ある意味、見え透いていますが、お見事でもありますよ。亀井さんはキャスティングボードをフル回転させ、この戦略はまさに、中小企業におけるランチェスター経営の弱者戦略そのものです。また、亀井さん自身にとっては、国民新党、民主党の三者が得をするという点で、「三法得(よし)」。「売り手よし、買い手よし、世間よし」の近江商法で有名な「三方得」です。
<「三方よし」 三方よしの理念 - 三方よしの理念 - 公益財団法人滋賀県産業
支援プラザ>
http://www.shigaplaza.or.jp/sanpou/ethos/ethos.html
<安敦誌 : 三方一両得
>
http://antonin.exblog.jp/13595671/
一方、亀井さん宿願の郵政民営化法改正。昨日、「窓口業務を担う郵便局会社と、郵便配達を行う郵便事業会社を合併し、日本郵政グループを現行の5社から4社体制に再編。全国一律のサービスを維持するため、郵便局を全国に設置することも義務化した」完全民営化路線を転換する内容で今国会で成立の見込み。ことの良し悪しは別にして、ここでも亀井さんは大義を果たしたことになっています。

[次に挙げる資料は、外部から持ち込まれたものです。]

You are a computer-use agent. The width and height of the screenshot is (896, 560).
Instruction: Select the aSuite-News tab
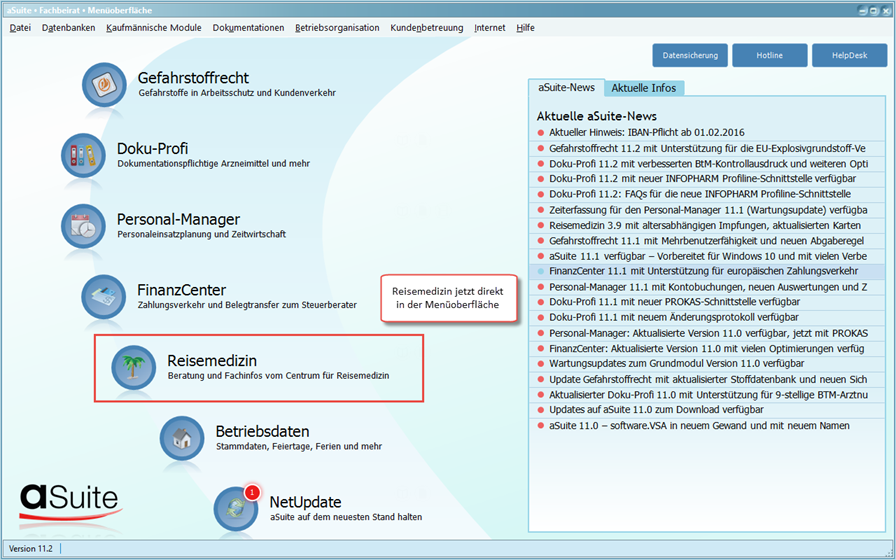pyautogui.click(x=566, y=88)
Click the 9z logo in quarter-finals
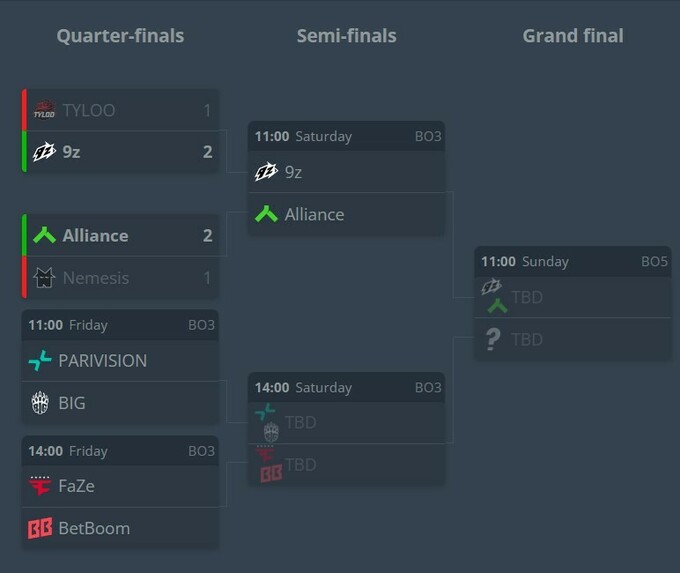Screen dimensions: 680x573 coord(44,152)
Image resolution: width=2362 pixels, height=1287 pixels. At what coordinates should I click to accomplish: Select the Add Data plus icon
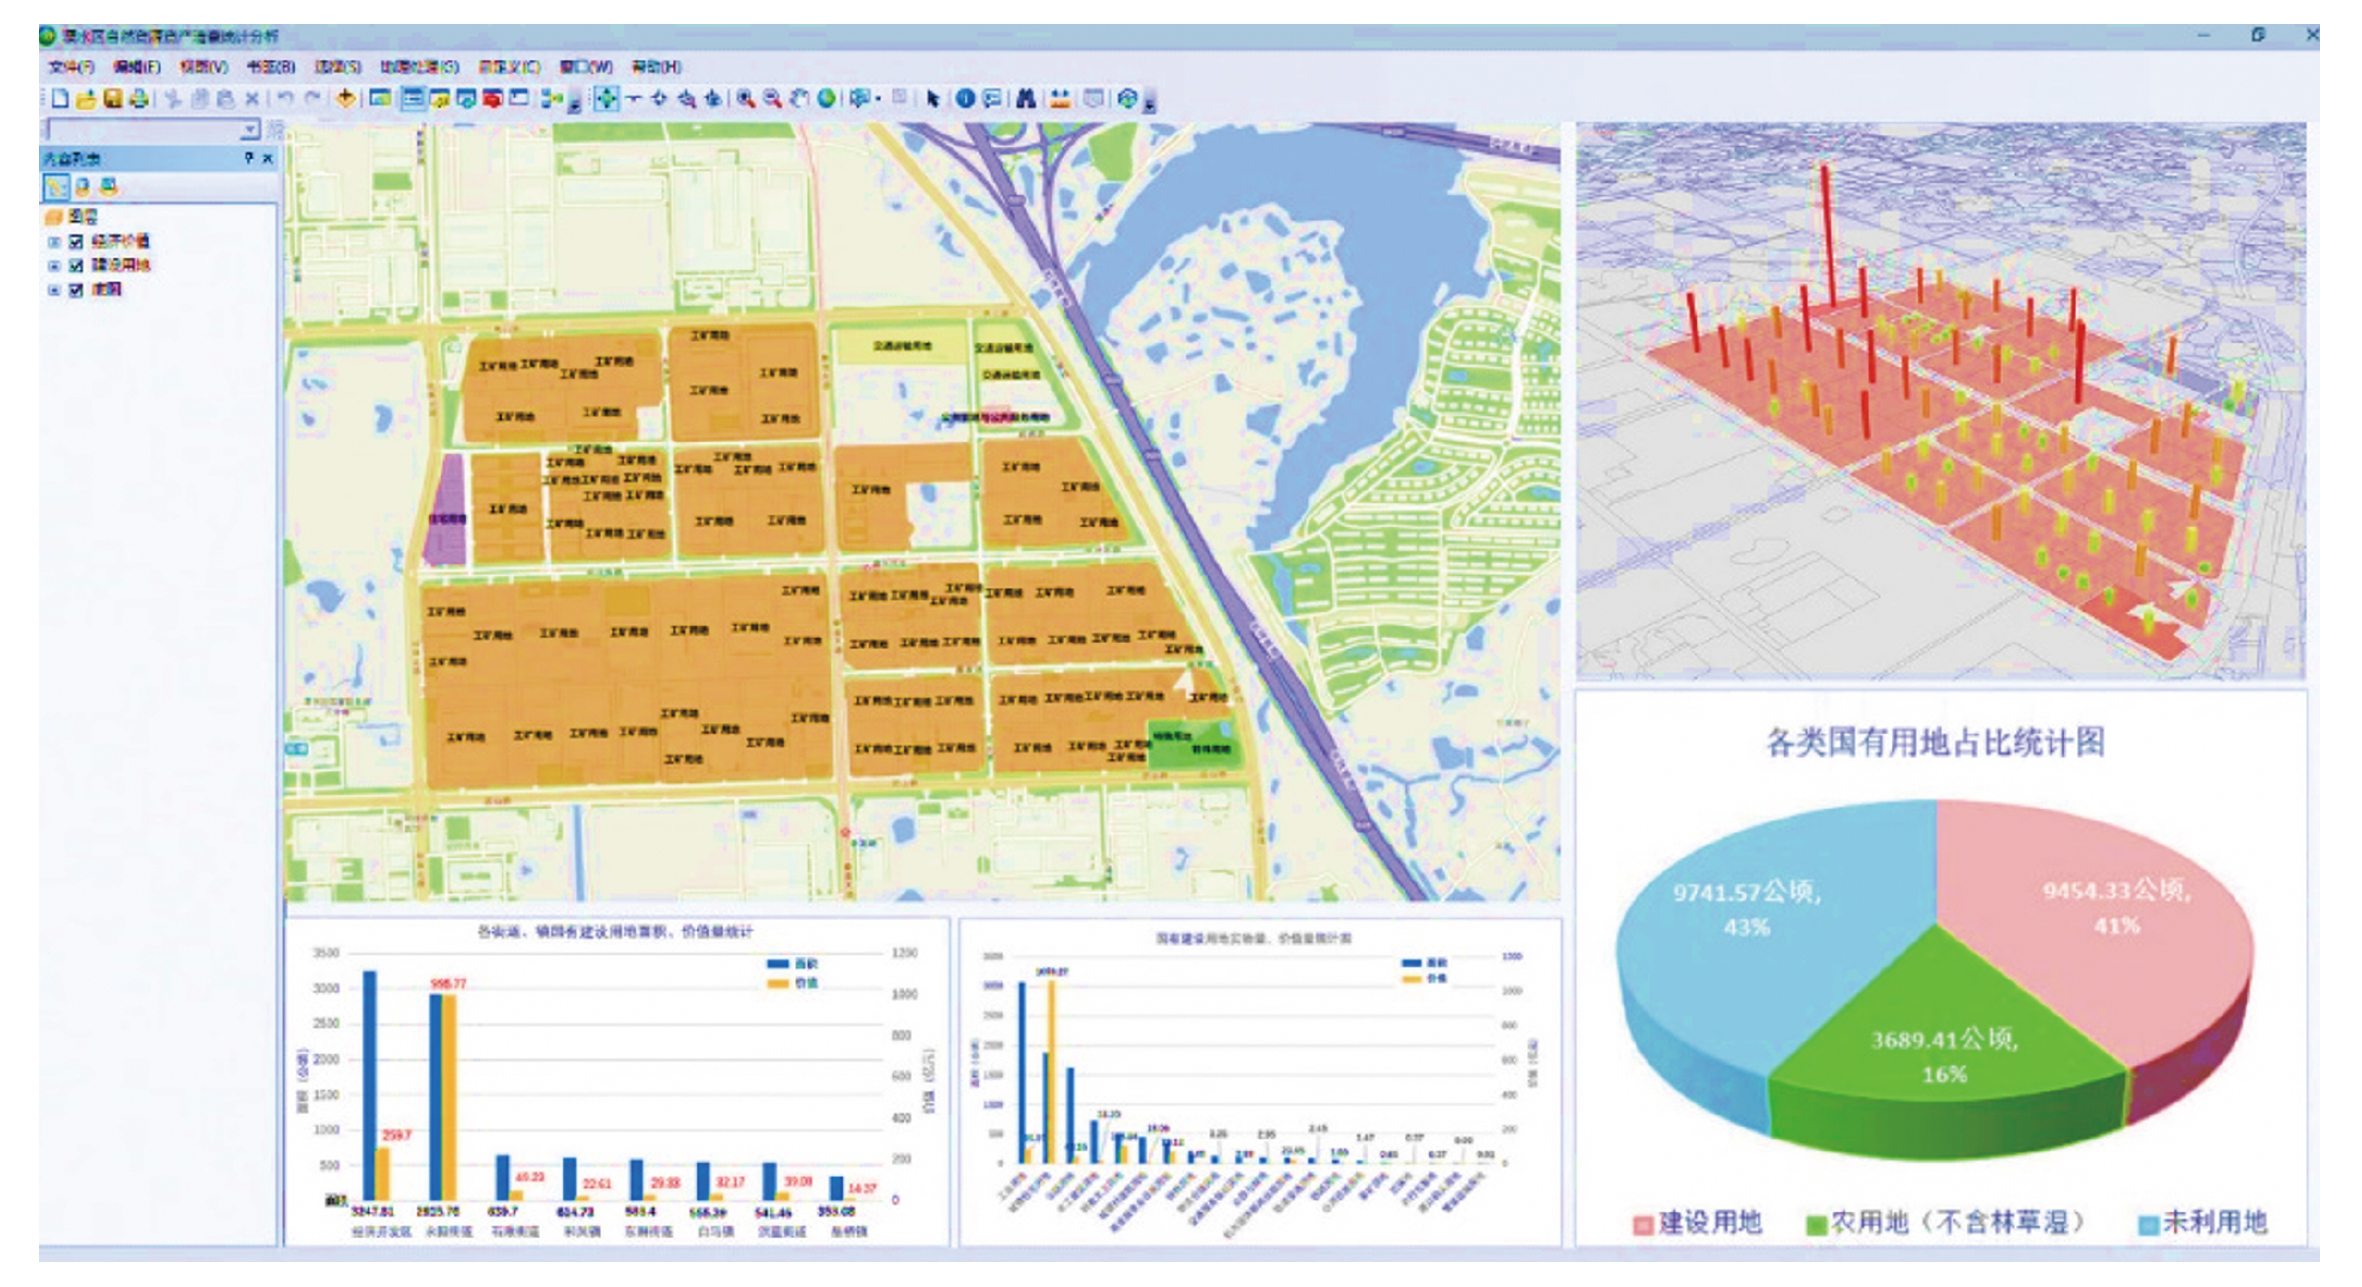point(345,98)
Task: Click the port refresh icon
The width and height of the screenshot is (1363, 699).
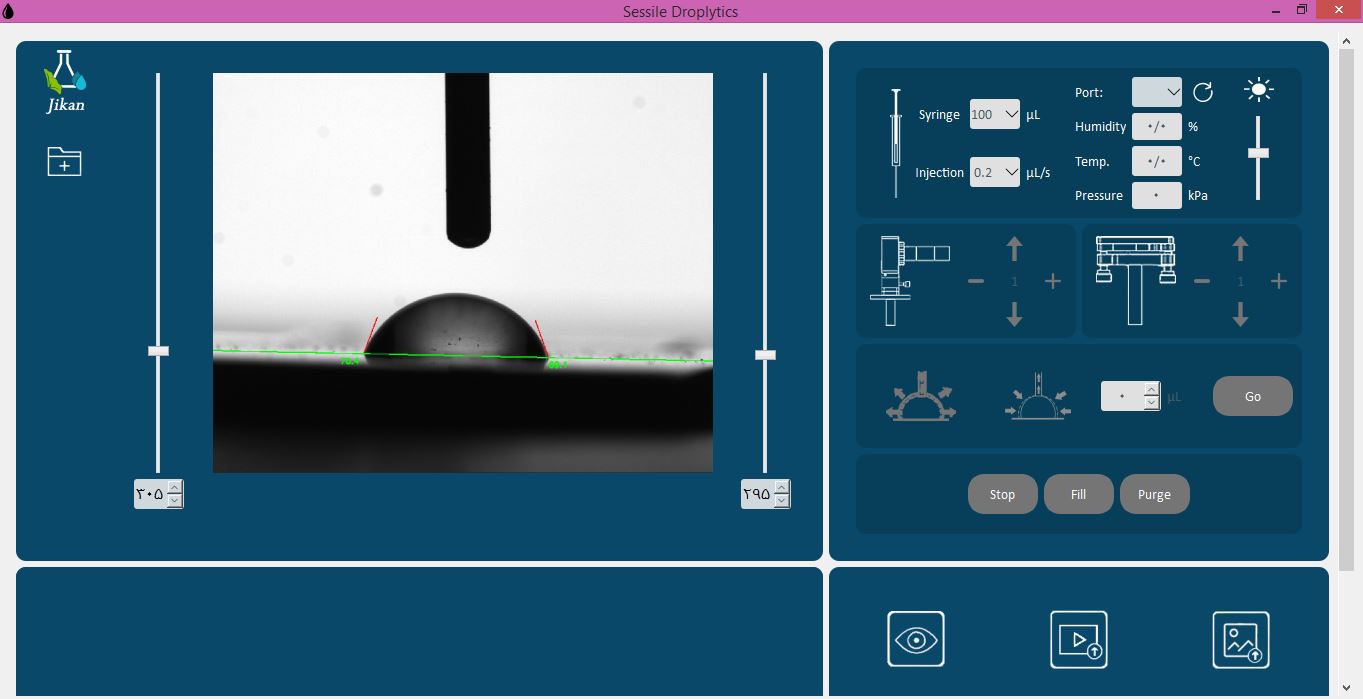Action: [x=1203, y=92]
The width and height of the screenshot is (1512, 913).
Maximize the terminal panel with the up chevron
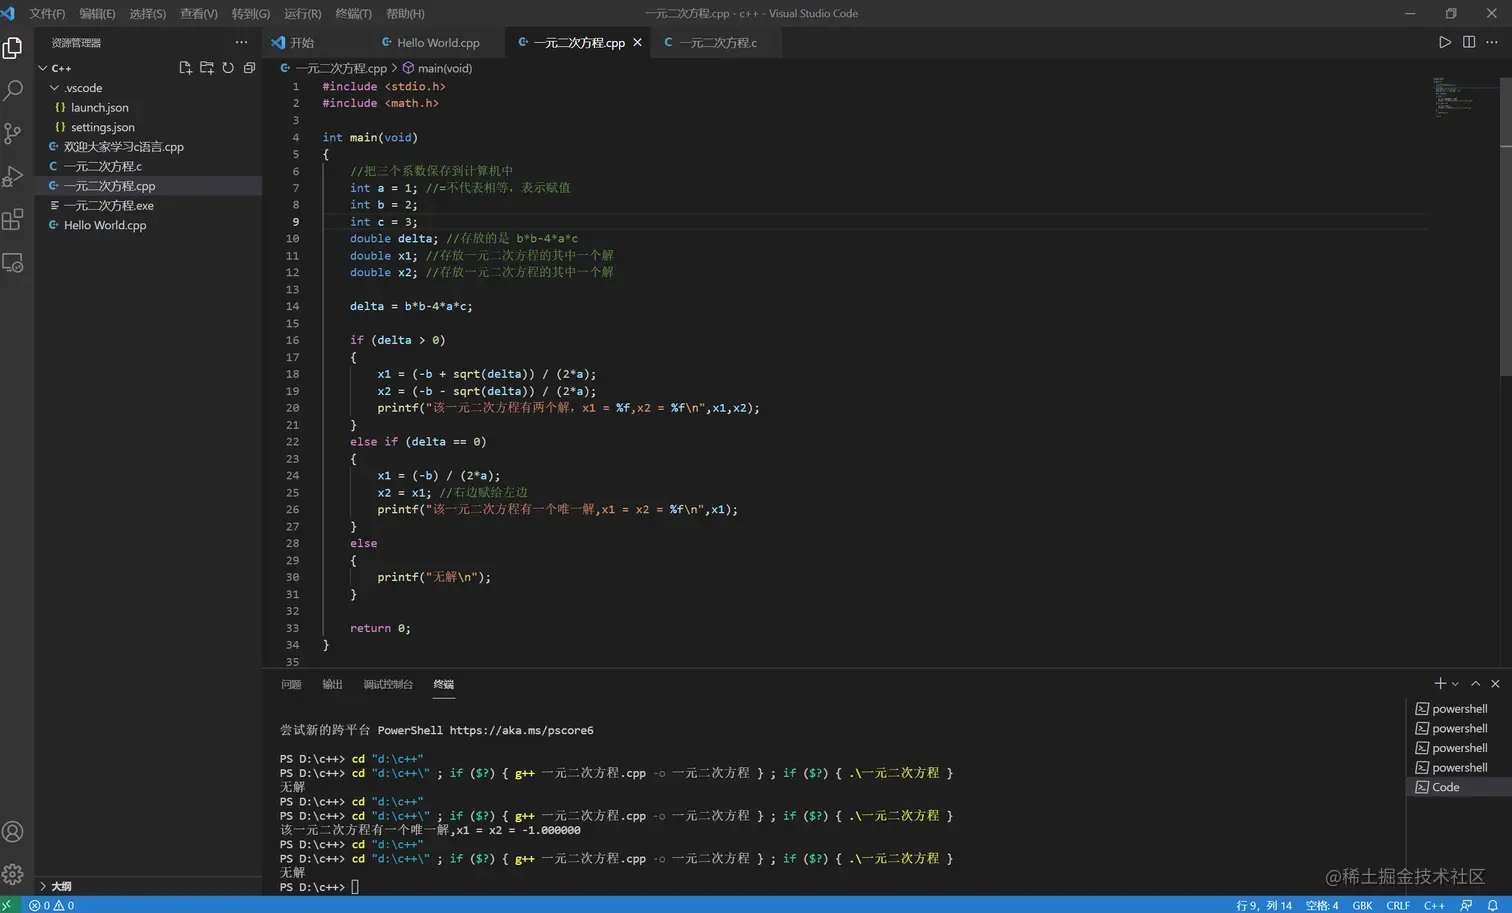pyautogui.click(x=1475, y=684)
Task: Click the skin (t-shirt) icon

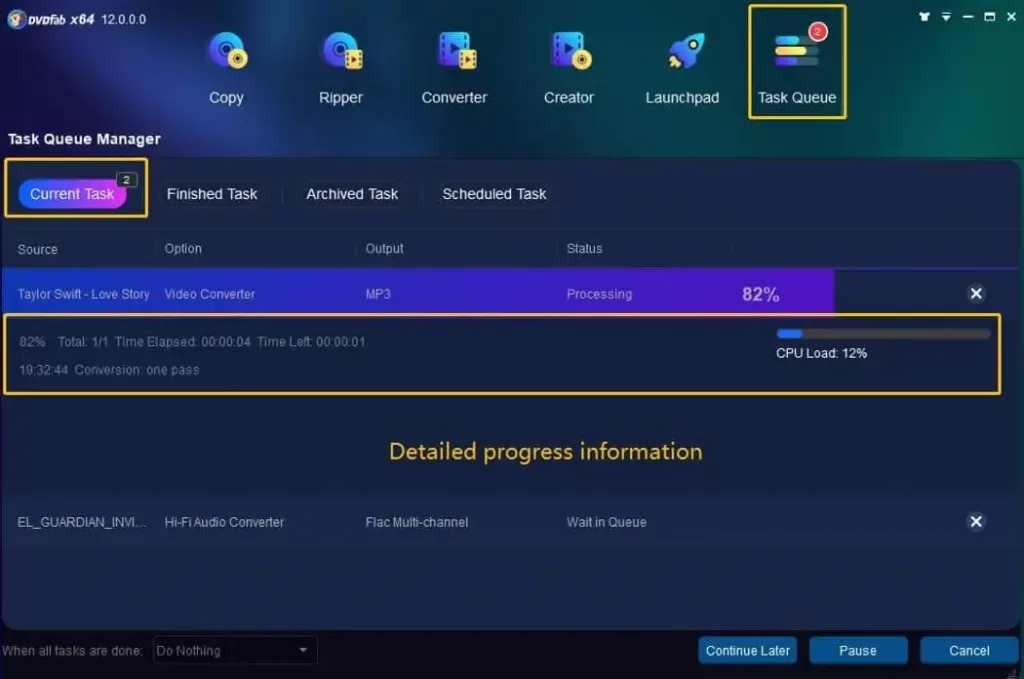Action: coord(922,17)
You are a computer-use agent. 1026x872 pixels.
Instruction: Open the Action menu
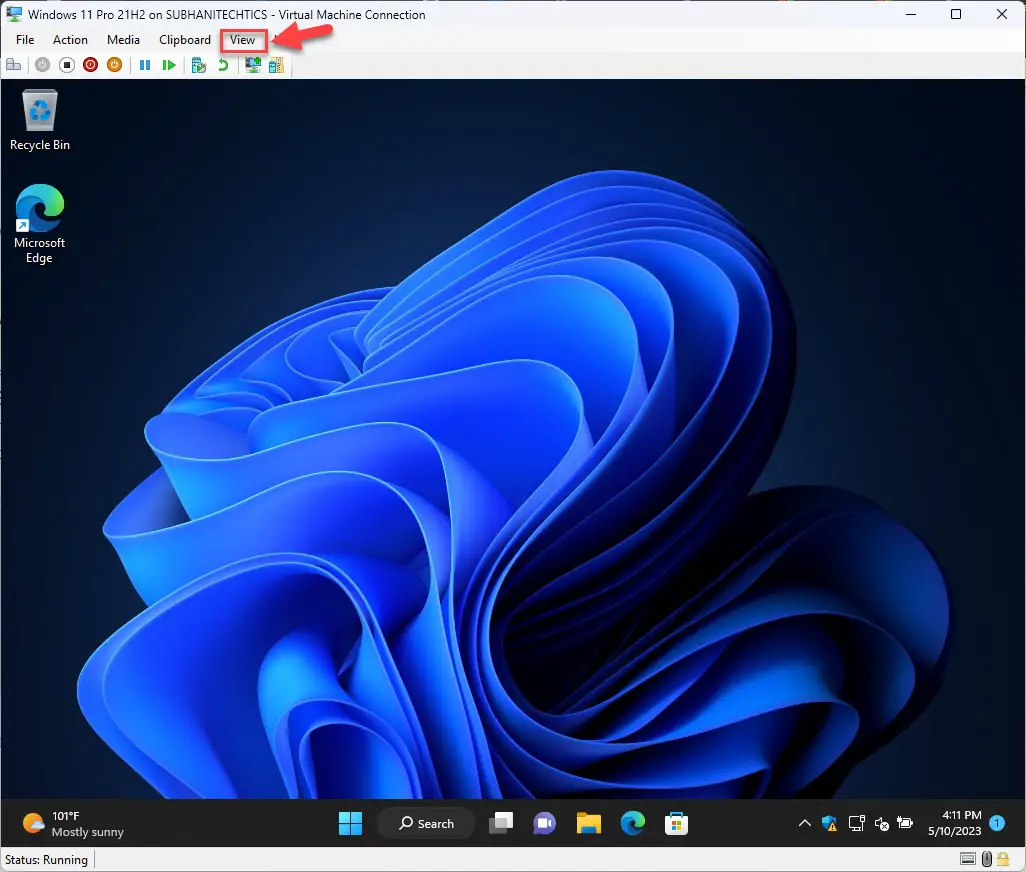[x=70, y=40]

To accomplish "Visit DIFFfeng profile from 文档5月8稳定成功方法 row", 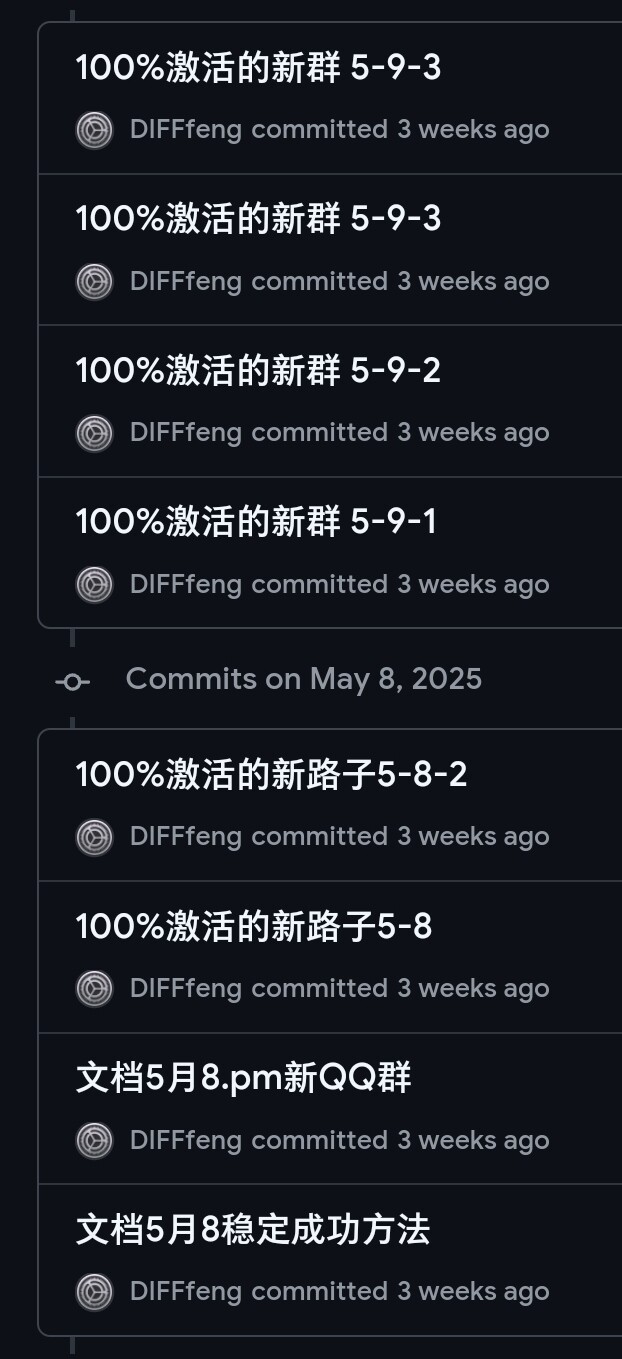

郵政民営化法改正で思い出しましたが、小泉元首相が医療制度改革で持ち出して話題になったのは「三方一両損」。これは、大岡越前の名裁きのひとつとして知られる話で落語の演目の一つですね。大工が落とした三両、それ拾った左官がもめて、それを裁く南町奉行・大岡越前守が一両を提供して、大工と左官に二両ずつ分配したことで、大工、左官、奉行が一両ずつ損を請け負うという話。
<三方一両損って本当?
>
http://www.geocities.jp/nbsn001/page018.html
東電、被災地住民・近隣企業、政府(国民)の関係で言えば、東電へのおよそ4兆円に及ぶ資金投入と電気代の値上によって、三方「一両」得は全く見込めず、三方「一両」損のような苦渋の解決策でさえ到底見込めない状況です。今日は暗い結末でスミマセン。